A Palace of Dreams, and Other Verse (1901)
V. Neighbours
By Ada Bartrick Baker (1854– )
 
WHEN you live alone, how you hear each sound!
Should a mouse but scuttle along the ground
And a loose board creak—There! was it a mouse?
    Or a ghost’s step through the house!
 
Strange! What fancies come in a crowd,        5
When your fire burns fast and your clock ticks loud.

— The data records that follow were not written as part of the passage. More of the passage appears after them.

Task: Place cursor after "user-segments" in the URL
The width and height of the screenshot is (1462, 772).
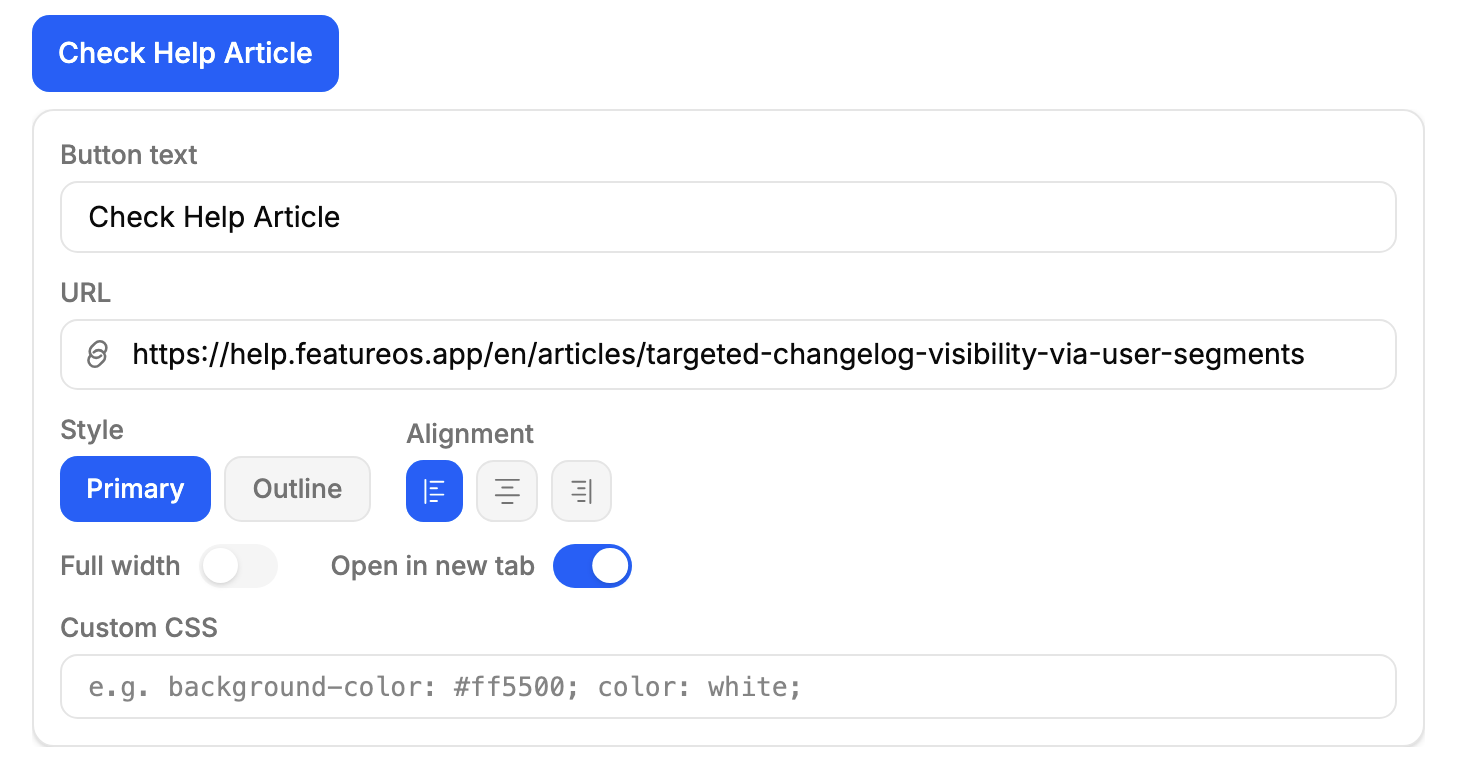Action: coord(1306,354)
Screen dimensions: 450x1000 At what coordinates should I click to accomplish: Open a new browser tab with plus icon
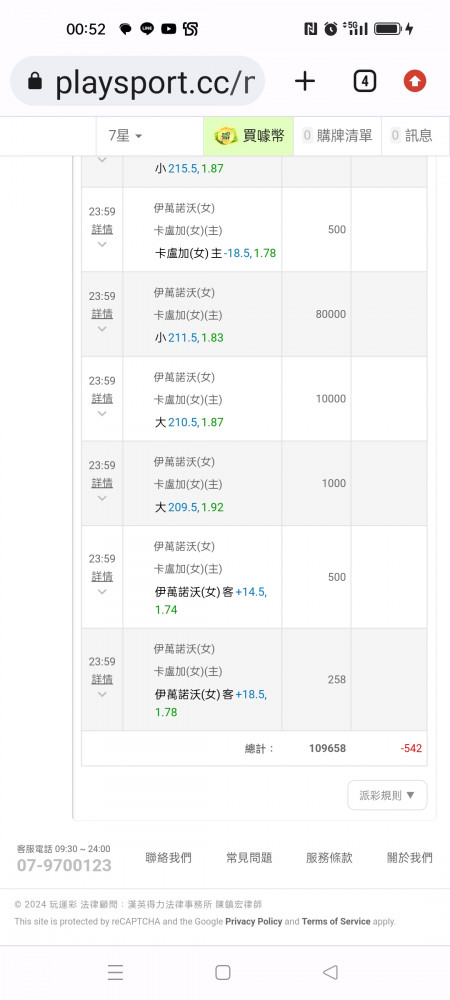point(305,81)
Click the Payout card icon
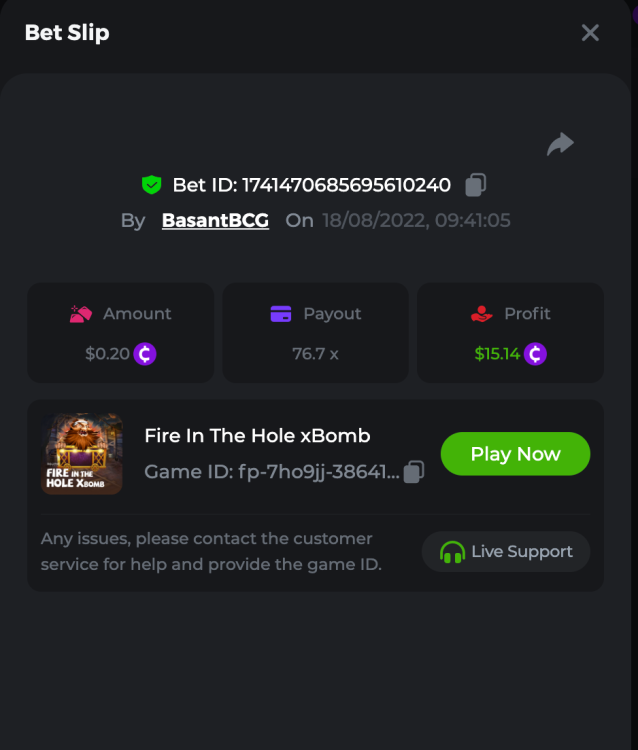The height and width of the screenshot is (750, 638). point(281,314)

Outside, there’s a sudden lull in the rain,
    And—who tapp’d on the window-pane?
 
Only a wind-blown jasmine spray.
I saw it was loosen’d yesterday:        10
But it’s odd, it’s odd how the fancy lingers;
    It seemed like a dead man’s fingers!
 
Dead; yes, dead. Oh! more than a year.
And what should a dead man do down here,
Tapping like that on my window-pane?        15
    The freak of a foolish brain!
 
But the wind, the wind! Like a soul bereft
Of reason, hopelessly lost and left,
It wails and moans. Ah! Years ago
    A voice that I loved moan’d so.        20
 
Where was that tragic echo caught?
What ails the night? Or am I distraught?
Should I bear the sight, if I saw appear—
    There are steps—hark!—drawing near….
 
Steps indeed. Ah! but voices too.        25
Friends of mine—this is good of you!
Quick! Come in from the wind and the rain:
    Thank God! I’m alive again.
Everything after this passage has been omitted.